- **EXERCISE DATA**
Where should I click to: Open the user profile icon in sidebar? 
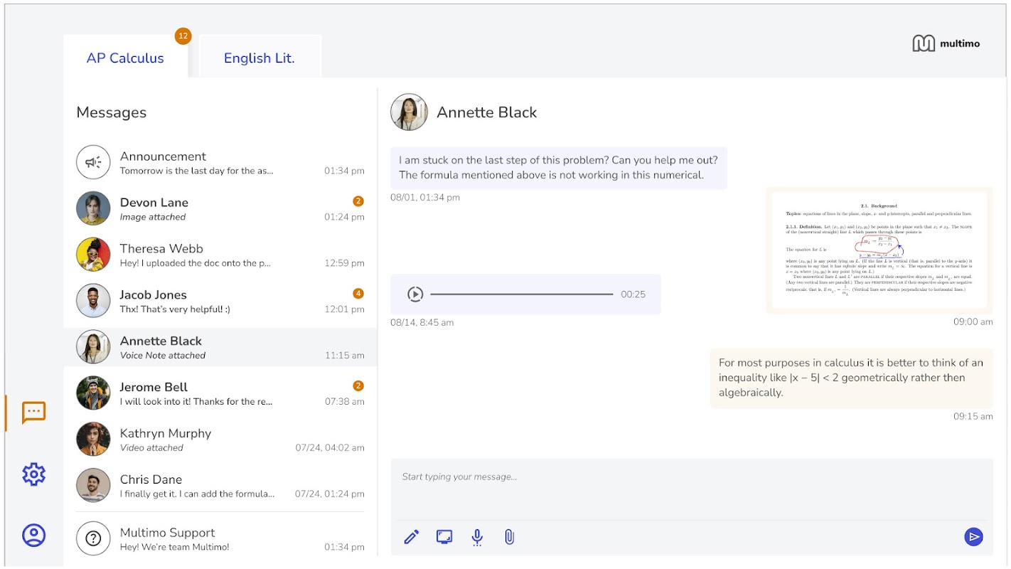click(33, 535)
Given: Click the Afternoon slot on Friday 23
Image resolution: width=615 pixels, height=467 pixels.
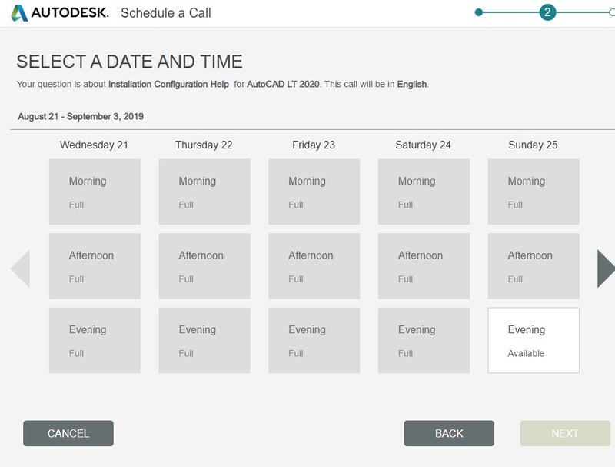Looking at the screenshot, I should click(315, 267).
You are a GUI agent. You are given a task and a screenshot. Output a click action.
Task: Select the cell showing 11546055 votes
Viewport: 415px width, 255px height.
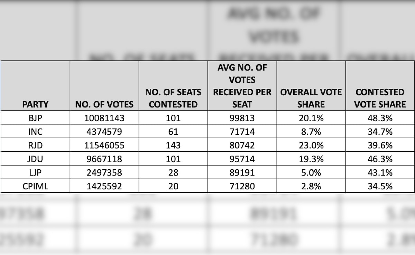click(104, 145)
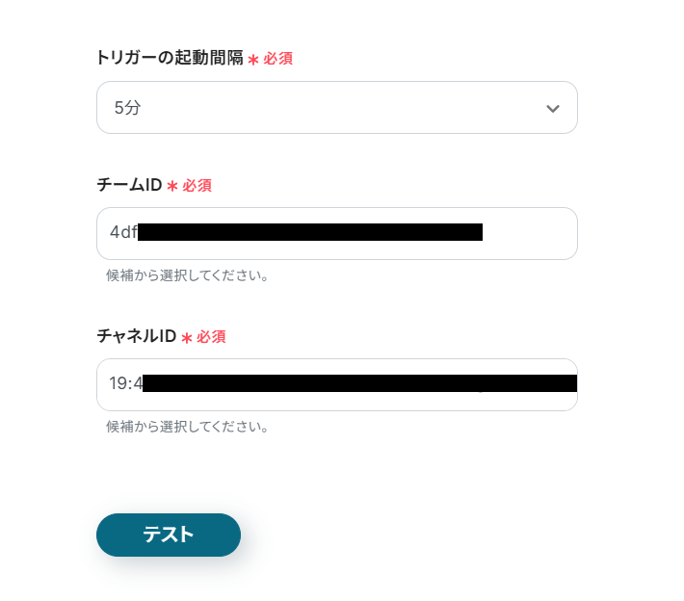Click the 必須 marker next to トリガーの起動間隔
This screenshot has width=684, height=601.
(x=278, y=59)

- **WORK ORDER**
What is needed is an exact copy of all the data, with no images in it.

- **SOLUTION**
Where should I click to: Open the user profile icon in sidebar? 
click(33, 535)
Given: Click the Afternoon slot on Friday 23
Image resolution: width=615 pixels, height=467 pixels.
Looking at the screenshot, I should click(315, 267).
You are a GUI agent. You are given a task and a screenshot. Output a click action.
Task: Select the cell showing 11546055 votes
Viewport: 415px width, 255px height.
click(104, 145)
Click the 必須 marker next to トリガーの起動間隔
This screenshot has width=684, height=601.
(x=278, y=59)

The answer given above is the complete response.